↓

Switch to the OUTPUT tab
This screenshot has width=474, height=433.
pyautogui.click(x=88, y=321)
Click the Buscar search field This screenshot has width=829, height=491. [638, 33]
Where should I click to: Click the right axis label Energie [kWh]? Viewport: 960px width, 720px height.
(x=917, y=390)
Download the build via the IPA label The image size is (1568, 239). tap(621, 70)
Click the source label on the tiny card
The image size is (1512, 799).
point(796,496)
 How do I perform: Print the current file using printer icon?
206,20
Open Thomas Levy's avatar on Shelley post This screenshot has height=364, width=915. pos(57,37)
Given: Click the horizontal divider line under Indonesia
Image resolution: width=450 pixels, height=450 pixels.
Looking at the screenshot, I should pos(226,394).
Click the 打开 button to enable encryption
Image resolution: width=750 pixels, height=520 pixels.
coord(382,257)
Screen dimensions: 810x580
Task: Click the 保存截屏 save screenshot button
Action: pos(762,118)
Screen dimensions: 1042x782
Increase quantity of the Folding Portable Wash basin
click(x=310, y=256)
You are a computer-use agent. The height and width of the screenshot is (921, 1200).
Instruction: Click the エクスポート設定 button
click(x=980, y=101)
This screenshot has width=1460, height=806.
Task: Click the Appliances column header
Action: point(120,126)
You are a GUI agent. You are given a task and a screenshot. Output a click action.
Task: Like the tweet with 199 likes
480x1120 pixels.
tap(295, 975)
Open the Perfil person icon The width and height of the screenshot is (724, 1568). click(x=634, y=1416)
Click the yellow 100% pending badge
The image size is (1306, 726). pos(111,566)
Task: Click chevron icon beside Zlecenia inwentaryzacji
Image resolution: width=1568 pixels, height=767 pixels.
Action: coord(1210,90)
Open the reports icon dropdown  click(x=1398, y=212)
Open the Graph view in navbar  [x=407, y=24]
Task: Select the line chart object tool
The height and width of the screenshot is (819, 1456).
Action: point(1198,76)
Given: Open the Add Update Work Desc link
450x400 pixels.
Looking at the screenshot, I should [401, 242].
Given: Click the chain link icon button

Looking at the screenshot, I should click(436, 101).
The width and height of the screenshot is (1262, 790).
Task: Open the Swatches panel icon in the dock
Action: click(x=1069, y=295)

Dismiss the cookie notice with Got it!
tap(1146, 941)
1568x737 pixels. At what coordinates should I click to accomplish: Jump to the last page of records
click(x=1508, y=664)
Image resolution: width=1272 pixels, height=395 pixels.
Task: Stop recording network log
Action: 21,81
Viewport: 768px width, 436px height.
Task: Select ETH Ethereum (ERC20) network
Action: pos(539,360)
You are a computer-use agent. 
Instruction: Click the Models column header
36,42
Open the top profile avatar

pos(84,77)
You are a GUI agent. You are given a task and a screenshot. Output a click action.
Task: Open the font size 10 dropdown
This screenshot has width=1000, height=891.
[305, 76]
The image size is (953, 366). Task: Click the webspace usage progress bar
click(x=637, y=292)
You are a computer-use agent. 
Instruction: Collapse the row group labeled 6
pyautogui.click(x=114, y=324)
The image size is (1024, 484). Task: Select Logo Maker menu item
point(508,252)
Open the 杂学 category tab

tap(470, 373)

↑

▶ _Required action_:
Every entry above should be written out again, precisely.

▶ _Answer below_:
Switch to the OUTPUT tab
This screenshot has width=474, height=433.
pyautogui.click(x=88, y=321)
Click the Buscar search field This screenshot has width=829, height=491. [638, 33]
Where should I click to: Click the right axis label Energie [kWh]? Viewport: 960px width, 720px height.
(x=917, y=390)
Download the build via the IPA label The image size is (1568, 239). tap(621, 70)
Click the source label on the tiny card
The image size is (1512, 799).
point(796,496)
 How do I perform: Print the current file using printer icon?
206,20
Open Thomas Levy's avatar on Shelley post This screenshot has height=364, width=915. pos(57,37)
Given: Click the horizontal divider line under Indonesia
Image resolution: width=450 pixels, height=450 pixels.
Looking at the screenshot, I should pos(226,394).
Click the 打开 button to enable encryption
Image resolution: width=750 pixels, height=520 pixels.
coord(382,257)
Screen dimensions: 810x580
Task: Click the 保存截屏 save screenshot button
Action: pos(762,118)
Screen dimensions: 1042x782
Increase quantity of the Folding Portable Wash basin
click(x=310, y=256)
You are a computer-use agent. The height and width of the screenshot is (921, 1200).
Instruction: Click the エクスポート設定 button
click(x=980, y=101)
This screenshot has width=1460, height=806.
Task: Click the Appliances column header
Action: point(120,126)
You are a GUI agent. You are given a task and a screenshot. Output a click action.
Task: Like the tweet with 199 likes
480x1120 pixels.
tap(295, 975)
Open the Perfil person icon The width and height of the screenshot is (724, 1568). click(x=634, y=1416)
Click the yellow 100% pending badge
The image size is (1306, 726). pos(111,566)
Task: Click chevron icon beside Zlecenia inwentaryzacji
Image resolution: width=1568 pixels, height=767 pixels.
Action: coord(1210,90)
Open the reports icon dropdown  click(x=1398, y=212)
Open the Graph view in navbar  [x=407, y=24]
Task: Select the line chart object tool
The height and width of the screenshot is (819, 1456).
Action: point(1198,76)
Given: Open the Add Update Work Desc link
450x400 pixels.
Looking at the screenshot, I should [401, 242].
Given: Click the chain link icon button

Looking at the screenshot, I should click(436, 101).
The width and height of the screenshot is (1262, 790).
Task: Open the Swatches panel icon in the dock
Action: click(x=1069, y=295)

Dismiss the cookie notice with Got it!
tap(1146, 941)
1568x737 pixels. At what coordinates should I click to accomplish: Jump to the last page of records
click(x=1508, y=664)
Image resolution: width=1272 pixels, height=395 pixels.
Task: Stop recording network log
Action: 21,81
Viewport: 768px width, 436px height.
Task: Select ETH Ethereum (ERC20) network
Action: pos(539,360)
You are a computer-use agent. 
Instruction: Click the Models column header
36,42
Open the top profile avatar

pos(84,77)
You are a GUI agent. You are given a task and a screenshot. Output a click action.
Task: Open the font size 10 dropdown
This screenshot has width=1000, height=891.
[305, 76]
The image size is (953, 366). Task: Click the webspace usage progress bar
click(x=637, y=292)
You are a computer-use agent. 
Instruction: Collapse the row group labeled 6
pyautogui.click(x=114, y=324)
The image size is (1024, 484). Task: Select Logo Maker menu item
point(508,252)
Open the 杂学 category tab

tap(470, 373)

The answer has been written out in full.